======== Seçilen Metin

22 Eylül 2011 Perşembe

ÖZELLİKLE OĞLAN BAZEN BENİ DELİRTİYOR


-      Özellikle oğlan bazen beni delirtiyor.
-          Takma oğlum sen de.
-          Nasıl takmam yaa, herif bir işiyor o tuvalete girmek mümkün değil sonra.
-          Ööö, o fena işte. Annesine söylesen, konuşsun.
-          Söyledim bin kere, o da konuştu herifle ama takan kim. İki gün iyi, sonra tekrar rezalet.
-          Senle arası nasıl?
-          İyi, fena değil, bazen azıyoruz evde. Annesi olmasa daha iyi olacak aramız. Anne dengesiz. Bir öyle davranıyor, bir böyle.

================
======== Veri Bölümü

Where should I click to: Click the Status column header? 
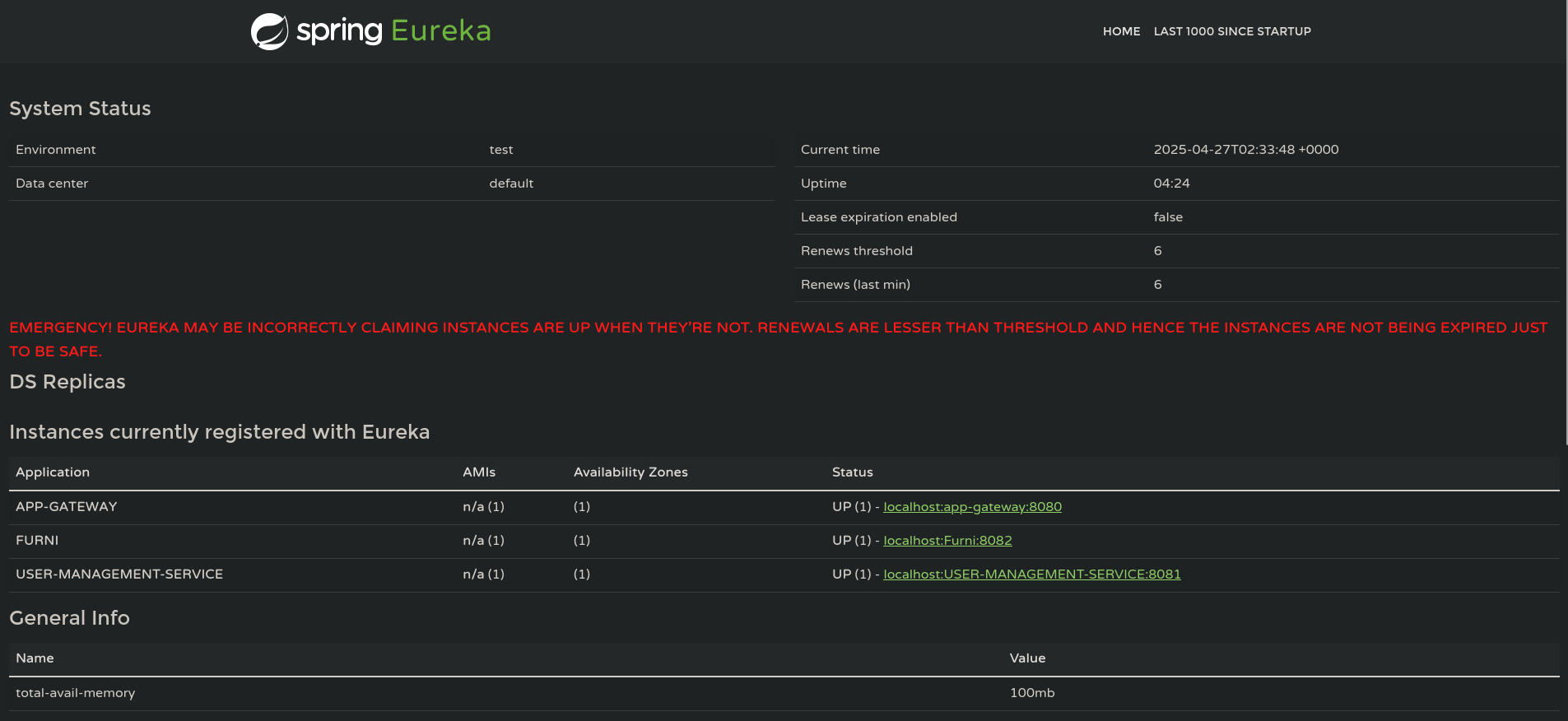pyautogui.click(x=852, y=472)
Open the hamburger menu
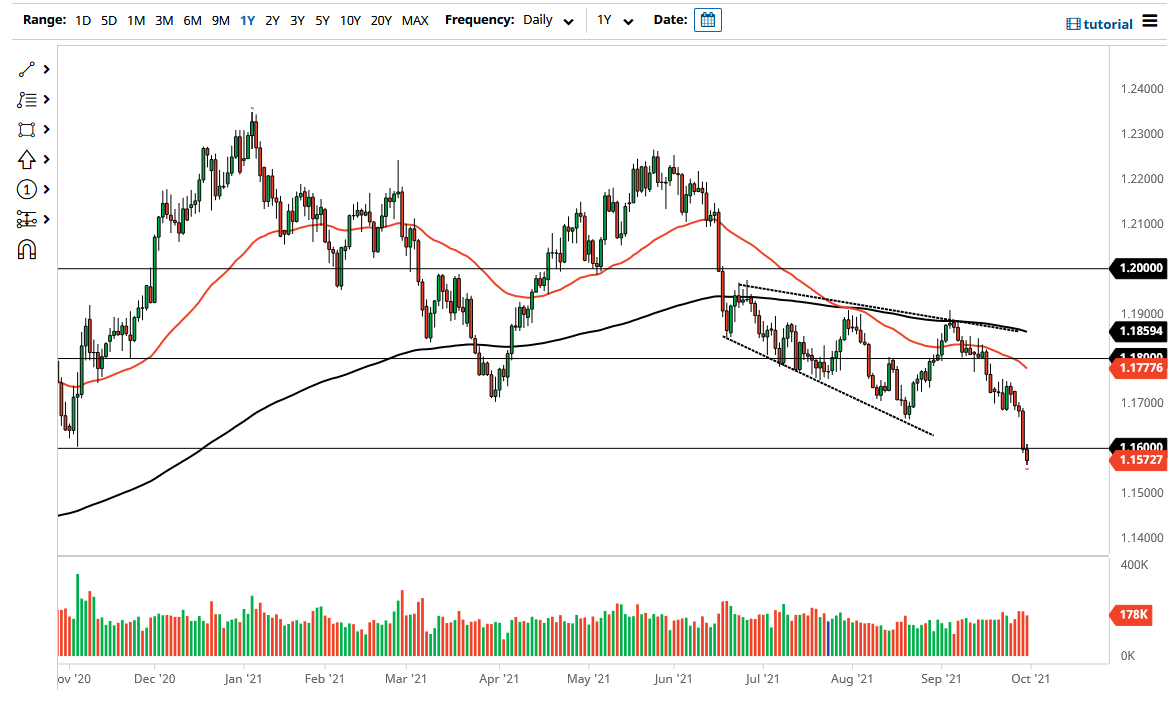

================

_Alıştırma Yönergesi_: Yukarıdaki seçilen metni tarih ve başlık dahil baştan sona harfi harfine aktarın.

_Tam Yanıt_:
22 Eylül 2011 Perşembe

ÖZELLİKLE OĞLAN BAZEN BENİ DELİRTİYOR


-      Özellikle oğlan bazen beni delirtiyor.
-          Takma oğlum sen de.
-          Nasıl takmam yaa, herif bir işiyor o tuvalete girmek mümkün değil sonra.
-          Ööö, o fena işte. Annesine söylesen, konuşsun.
-          Söyledim bin kere, o da konuştu herifle ama takan kim. İki gün iyi, sonra tekrar rezalet.
-          Senle arası nasıl?
-          İyi, fena değil, bazen azıyoruz evde. Annesi olmasa daha iyi olacak aramız. Anne dengesiz. Bir öyle davranıyor, bir böyle.